The couple had three sons who all attended Mount Allison. The oldest and youngest became engineers and the middle son, Wilfred Thomas Dawson, distinguished himself as the university’s ninth Rhodes Scholar. He went on become a professor of pharmacology in the United States.
Grace Annie Dawson’s life was likely conventional in many ways but despite the confines of her role as a minister’s wife we know that she was an activist. One of the recently received photographs pictures her with her husband and two sons wearing a white ribbon on her dress. It demonstrates that she was a member of the Women’s Christian Temperance Union, which formed in Canada in 1874. It also gives clues to her interest in social reform. Some of her thoughts were published in a very interesting 1896 newspaper article three days after Wilfred Laurier became the first French-Canadian Prime Minister. Here are a few of Grace Annie Dawson’s observations in her own words:
On the vote:
Perhaps the Reform bill, which will allow women equal suffrage with men, will be as much a leap in the dark as that of ’67 [referring to Canadian Confederation], but if it brings us as much nearer to the clear daylight, will it not also be as beneficial?
On the higher education of women:
Higher education of women – What is it? It is the higher education of women to fit them for the higher spheres of action, whether they be political, professional, or social – the same education that men need under the same circumstances.

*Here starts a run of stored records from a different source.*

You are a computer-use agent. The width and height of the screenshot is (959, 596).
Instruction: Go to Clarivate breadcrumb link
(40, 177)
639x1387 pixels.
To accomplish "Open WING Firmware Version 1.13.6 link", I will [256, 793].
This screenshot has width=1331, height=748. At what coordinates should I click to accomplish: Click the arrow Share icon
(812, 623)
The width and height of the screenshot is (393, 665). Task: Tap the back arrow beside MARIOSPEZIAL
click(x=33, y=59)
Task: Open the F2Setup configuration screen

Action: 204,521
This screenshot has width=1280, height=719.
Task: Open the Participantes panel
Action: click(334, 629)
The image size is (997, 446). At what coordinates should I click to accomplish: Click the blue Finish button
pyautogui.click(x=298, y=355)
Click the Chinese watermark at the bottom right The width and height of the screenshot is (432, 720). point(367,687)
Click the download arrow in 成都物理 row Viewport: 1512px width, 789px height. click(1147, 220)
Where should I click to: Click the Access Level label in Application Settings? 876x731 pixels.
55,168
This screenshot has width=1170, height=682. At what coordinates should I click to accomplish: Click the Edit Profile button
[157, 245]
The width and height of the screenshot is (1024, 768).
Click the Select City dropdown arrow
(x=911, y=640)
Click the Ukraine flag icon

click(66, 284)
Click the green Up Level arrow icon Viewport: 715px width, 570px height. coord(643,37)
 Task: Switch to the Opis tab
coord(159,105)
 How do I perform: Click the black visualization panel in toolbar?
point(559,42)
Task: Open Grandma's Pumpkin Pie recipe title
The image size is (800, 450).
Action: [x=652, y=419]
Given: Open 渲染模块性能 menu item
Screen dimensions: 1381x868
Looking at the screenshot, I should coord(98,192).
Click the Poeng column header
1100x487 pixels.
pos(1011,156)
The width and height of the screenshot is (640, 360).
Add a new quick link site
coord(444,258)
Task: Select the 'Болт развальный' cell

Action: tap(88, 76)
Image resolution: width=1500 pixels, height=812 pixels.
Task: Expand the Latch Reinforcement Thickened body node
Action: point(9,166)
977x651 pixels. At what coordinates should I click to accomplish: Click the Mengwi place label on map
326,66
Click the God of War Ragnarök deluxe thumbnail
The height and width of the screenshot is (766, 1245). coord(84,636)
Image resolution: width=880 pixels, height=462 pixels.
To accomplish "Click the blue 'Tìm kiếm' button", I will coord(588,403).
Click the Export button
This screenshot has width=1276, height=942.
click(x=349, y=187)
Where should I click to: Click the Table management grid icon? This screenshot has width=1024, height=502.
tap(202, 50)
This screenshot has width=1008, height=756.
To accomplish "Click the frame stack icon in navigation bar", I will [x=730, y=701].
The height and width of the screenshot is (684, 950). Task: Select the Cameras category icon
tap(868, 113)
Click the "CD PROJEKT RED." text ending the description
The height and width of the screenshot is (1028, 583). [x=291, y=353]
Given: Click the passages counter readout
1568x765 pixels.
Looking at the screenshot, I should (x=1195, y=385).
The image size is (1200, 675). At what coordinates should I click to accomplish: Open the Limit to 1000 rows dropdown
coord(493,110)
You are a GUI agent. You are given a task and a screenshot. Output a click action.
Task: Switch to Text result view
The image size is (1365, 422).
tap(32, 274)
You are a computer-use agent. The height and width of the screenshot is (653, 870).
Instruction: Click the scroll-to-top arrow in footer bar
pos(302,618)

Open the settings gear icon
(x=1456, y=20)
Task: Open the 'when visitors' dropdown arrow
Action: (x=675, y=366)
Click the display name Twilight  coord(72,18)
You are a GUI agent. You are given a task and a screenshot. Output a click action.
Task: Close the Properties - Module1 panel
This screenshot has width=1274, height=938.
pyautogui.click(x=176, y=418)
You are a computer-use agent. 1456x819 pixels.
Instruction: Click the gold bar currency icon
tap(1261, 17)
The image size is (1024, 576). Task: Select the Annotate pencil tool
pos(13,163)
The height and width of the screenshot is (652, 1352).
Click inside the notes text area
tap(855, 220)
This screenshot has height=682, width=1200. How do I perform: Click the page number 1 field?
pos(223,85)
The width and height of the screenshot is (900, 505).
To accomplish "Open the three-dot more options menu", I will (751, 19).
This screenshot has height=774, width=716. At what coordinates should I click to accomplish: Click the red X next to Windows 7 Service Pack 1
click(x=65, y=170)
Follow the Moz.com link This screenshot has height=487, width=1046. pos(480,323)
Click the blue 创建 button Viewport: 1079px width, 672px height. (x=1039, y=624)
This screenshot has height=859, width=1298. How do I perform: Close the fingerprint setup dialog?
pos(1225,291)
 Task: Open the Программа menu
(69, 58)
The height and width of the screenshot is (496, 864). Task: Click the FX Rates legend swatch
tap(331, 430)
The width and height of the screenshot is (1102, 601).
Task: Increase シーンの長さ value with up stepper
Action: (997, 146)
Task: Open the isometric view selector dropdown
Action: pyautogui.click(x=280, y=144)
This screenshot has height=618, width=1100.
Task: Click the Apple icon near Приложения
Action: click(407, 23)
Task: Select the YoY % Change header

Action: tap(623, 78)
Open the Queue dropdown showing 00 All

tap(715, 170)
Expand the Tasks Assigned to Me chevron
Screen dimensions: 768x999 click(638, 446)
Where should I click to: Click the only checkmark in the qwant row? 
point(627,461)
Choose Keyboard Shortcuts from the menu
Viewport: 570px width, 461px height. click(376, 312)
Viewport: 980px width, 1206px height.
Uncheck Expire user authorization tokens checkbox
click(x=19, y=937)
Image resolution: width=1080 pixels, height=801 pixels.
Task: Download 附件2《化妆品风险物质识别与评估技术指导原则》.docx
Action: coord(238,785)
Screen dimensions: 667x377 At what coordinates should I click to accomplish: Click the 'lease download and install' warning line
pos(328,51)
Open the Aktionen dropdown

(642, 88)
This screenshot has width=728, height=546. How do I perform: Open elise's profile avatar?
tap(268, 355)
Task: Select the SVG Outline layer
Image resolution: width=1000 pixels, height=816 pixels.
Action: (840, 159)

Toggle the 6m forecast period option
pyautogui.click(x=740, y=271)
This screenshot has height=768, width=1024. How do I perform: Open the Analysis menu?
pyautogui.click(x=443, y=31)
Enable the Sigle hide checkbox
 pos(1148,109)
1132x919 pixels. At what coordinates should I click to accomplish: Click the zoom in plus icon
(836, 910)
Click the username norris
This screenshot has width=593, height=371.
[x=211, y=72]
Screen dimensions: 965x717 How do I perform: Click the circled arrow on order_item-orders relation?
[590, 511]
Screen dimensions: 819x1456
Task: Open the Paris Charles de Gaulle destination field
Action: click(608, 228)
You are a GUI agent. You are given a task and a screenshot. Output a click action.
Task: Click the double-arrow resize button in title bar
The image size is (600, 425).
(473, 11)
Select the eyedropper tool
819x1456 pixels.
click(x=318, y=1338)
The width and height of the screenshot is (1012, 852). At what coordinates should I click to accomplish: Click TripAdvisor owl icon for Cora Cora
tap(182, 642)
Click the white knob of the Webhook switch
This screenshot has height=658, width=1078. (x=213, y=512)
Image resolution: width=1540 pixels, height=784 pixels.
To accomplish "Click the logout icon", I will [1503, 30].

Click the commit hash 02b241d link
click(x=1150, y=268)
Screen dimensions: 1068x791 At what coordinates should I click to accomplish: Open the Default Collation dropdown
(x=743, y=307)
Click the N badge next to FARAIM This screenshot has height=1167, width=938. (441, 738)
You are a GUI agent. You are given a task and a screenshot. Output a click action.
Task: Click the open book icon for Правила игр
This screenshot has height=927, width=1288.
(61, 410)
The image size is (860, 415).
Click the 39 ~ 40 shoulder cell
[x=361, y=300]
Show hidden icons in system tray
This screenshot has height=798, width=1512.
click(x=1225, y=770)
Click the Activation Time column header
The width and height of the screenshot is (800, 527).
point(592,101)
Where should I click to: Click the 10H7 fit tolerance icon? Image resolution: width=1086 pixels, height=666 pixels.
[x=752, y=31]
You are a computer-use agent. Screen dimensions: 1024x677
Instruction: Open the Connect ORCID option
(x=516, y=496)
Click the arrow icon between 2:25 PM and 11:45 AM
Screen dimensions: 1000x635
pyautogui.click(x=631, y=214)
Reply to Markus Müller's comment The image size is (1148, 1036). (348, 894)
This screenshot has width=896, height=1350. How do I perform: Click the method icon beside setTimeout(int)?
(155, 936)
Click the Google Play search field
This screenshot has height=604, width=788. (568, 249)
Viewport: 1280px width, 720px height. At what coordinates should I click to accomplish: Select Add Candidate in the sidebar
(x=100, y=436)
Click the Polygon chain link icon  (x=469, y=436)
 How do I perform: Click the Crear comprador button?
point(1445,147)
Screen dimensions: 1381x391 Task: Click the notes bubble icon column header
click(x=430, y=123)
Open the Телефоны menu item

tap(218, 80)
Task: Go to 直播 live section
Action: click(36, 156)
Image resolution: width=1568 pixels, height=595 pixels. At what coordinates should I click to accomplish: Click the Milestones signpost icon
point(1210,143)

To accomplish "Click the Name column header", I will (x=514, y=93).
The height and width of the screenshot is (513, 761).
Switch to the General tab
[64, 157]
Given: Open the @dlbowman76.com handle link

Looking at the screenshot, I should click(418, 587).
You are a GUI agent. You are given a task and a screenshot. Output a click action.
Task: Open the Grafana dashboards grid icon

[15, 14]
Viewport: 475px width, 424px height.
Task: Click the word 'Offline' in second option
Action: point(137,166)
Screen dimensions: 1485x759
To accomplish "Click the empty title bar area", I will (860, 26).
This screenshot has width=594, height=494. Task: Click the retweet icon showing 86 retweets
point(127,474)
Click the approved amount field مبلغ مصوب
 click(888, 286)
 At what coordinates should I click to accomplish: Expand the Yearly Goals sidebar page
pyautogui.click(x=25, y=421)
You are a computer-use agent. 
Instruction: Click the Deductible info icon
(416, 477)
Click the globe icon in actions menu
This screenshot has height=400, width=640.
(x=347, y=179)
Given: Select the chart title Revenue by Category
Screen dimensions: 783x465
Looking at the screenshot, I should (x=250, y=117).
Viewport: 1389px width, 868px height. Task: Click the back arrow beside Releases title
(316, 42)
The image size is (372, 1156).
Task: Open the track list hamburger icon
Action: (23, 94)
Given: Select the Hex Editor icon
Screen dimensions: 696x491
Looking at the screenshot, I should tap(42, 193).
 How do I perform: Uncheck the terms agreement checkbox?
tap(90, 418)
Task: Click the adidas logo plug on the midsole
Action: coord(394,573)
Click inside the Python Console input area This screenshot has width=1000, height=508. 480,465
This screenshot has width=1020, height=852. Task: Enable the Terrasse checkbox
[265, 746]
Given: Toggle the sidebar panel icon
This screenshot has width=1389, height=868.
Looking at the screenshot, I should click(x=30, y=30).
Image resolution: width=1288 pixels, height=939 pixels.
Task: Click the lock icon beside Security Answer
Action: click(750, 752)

As mind is greater than matter, the cultivation of the mind is more important than the cultivation of the soil.
Clearly, she was a woman who knew her own mind and was not afraid to push for change. These rare fragments give us precious clues to understand that the mind she had cultivated at Mount Allison had served her well throughout her life.
Grace Annie Lockhart died in Charlottetown 100 years ago on May 18 at the young age of 61. I suspect that her early death might have been caused by the stress of looking after her husband who died two years later from what was deemed “premature senility” on his death certificate. Both of them are buried in the People’s Cemetery in Tryon, Prince Edward Island.
One final question! How do you suppose she saw herself? Her granddaughter recently said in an article published in the Mount Allison Record, “We knew about (our grandmother’s accomplishment) certainly, but I can’t ever recall it being considered a big fuss … it was just something that happened and was fantastic. I don’t think my grandmother ever made a big deal of it either.”
My initial reaction upon reading this was … How Canadian! We like our heroes to be understated and people of true character. Grace Annie Lockhart definitely fits that bill. Mount Allison definitely has a lot to be proud of in her unique accomplishment.
Photo captions (Mount Allison University Archives):
Grace Annie Lockhart as a student at Mount Allison.
In Mount Allison’s Class of 1875 photo, Grace Annie Lockhart, front, second from right, and her future spouse, John Leard Dawson, front, second from left, were seated side by side.